If you set up code scanning using CodeQL, you can also find data-flow problems in your code. Data-flow analysis finds potential security issues in code, such as: using data insecurely, passing dangerous arguments to functions, and leaking sensitive information.
When code scanning reports data-flow alerts, GitHub shows you how data moves through the code. Code scanning allows you to identify the areas of your code that leak sensitive information, and that could be the entry point for attacks by malicious users.
About severity levels
Alert severity levels may be Error
, Warning
, or Note
.
If code scanning is enabled as a pull request check, the check will fail if it detects any results with a severity of error
. You can specify which severity level of code scanning alerts causes a check failure.
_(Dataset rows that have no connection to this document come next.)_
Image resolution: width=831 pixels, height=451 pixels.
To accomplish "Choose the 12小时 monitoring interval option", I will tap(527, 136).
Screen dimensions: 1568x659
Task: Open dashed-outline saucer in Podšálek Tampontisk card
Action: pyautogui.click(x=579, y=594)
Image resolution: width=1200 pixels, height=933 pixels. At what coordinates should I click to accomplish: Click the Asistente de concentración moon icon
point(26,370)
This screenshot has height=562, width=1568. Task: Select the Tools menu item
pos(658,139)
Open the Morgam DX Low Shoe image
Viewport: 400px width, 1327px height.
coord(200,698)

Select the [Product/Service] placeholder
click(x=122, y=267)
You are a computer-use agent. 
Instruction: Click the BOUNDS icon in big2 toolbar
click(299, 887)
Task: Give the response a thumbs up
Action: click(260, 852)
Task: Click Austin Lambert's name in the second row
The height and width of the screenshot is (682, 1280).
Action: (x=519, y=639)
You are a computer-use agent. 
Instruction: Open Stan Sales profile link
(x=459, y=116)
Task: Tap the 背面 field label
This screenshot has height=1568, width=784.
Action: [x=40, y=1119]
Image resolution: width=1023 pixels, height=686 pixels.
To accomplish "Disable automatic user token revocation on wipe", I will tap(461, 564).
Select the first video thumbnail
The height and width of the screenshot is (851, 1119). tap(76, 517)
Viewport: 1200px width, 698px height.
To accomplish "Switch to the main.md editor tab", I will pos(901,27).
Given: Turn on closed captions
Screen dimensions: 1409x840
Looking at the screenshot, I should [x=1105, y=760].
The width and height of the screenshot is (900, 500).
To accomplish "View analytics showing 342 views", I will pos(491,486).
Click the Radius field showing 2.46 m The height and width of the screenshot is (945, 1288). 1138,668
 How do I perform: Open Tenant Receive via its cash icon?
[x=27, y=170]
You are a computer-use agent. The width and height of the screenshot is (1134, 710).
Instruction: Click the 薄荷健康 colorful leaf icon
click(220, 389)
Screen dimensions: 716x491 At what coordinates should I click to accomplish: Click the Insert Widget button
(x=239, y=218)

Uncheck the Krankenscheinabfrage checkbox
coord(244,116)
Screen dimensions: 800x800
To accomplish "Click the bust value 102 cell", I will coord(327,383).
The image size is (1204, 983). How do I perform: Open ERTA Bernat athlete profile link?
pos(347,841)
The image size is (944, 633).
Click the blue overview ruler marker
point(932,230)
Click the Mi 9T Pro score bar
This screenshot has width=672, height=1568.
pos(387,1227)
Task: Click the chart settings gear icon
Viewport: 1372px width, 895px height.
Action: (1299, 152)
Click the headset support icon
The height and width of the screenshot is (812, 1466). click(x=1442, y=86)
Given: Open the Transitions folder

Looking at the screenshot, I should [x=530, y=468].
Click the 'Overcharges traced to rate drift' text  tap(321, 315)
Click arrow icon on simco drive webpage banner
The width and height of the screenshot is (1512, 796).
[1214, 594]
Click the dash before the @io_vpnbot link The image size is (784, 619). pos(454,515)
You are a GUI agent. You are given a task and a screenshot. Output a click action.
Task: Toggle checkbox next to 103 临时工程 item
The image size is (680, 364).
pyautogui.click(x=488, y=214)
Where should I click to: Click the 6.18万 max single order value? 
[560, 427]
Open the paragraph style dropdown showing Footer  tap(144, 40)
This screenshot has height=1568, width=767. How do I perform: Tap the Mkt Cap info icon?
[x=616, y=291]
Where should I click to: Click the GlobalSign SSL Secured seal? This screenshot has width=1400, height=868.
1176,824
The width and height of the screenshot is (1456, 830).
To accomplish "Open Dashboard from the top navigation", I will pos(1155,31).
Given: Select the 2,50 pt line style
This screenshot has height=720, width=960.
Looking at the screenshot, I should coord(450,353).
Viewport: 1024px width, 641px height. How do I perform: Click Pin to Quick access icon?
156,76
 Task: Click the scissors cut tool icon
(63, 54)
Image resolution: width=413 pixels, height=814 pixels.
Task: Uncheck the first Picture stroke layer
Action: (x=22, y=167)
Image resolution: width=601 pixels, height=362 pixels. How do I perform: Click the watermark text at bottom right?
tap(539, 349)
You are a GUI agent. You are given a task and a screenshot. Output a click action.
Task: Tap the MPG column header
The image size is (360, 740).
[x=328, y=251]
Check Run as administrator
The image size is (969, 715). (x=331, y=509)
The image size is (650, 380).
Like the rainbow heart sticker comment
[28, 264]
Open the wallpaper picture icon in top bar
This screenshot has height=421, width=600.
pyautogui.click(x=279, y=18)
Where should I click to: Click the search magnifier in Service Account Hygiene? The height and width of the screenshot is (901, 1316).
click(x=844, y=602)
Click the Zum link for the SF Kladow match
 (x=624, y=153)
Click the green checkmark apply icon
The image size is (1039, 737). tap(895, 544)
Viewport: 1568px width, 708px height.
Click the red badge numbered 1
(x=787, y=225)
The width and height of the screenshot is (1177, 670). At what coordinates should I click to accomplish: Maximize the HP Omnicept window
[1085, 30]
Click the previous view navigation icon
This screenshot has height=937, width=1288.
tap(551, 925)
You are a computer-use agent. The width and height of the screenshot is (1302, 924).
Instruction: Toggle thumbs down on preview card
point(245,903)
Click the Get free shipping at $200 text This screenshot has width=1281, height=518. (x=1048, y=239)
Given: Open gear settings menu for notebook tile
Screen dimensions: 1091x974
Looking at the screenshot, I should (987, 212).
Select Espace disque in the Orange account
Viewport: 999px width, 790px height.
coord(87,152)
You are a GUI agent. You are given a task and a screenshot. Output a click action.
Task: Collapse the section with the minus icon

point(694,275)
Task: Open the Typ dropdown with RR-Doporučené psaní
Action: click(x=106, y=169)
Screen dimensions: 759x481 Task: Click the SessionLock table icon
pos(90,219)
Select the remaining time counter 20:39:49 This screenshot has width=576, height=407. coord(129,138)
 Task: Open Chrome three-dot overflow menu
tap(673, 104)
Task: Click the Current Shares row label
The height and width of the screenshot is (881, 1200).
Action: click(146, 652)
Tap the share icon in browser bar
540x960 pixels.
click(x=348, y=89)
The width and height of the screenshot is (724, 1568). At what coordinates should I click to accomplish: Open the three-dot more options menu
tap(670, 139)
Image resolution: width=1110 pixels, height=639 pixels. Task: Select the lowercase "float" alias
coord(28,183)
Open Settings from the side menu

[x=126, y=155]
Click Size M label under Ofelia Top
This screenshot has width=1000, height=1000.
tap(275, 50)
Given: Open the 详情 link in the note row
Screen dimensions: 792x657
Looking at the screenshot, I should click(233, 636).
For more information, see "Defining the severities causing pull request check failure."
About security severity levels
Code scanning displays security severity levels for alerts that are generated by security queries. Security severity levels can be Critical
, High
, Medium
, or Low
.
To calculate the security severity of an alert, we use Common Vulnerability Scoring System (CVSS) data. CVSS is an open framework for communicating the characteristics and severity of software vulnerabilities, and is commonly used by other security products to score alerts. For more information about how severity levels are calculated, see this blog post.
By default, any code scanning results with a security severity of Critical
or High
will cause a check failure. You can specify which security severity level for code scanning results should cause a check failure. For more information, see "Defining the severities causing pull request check failure."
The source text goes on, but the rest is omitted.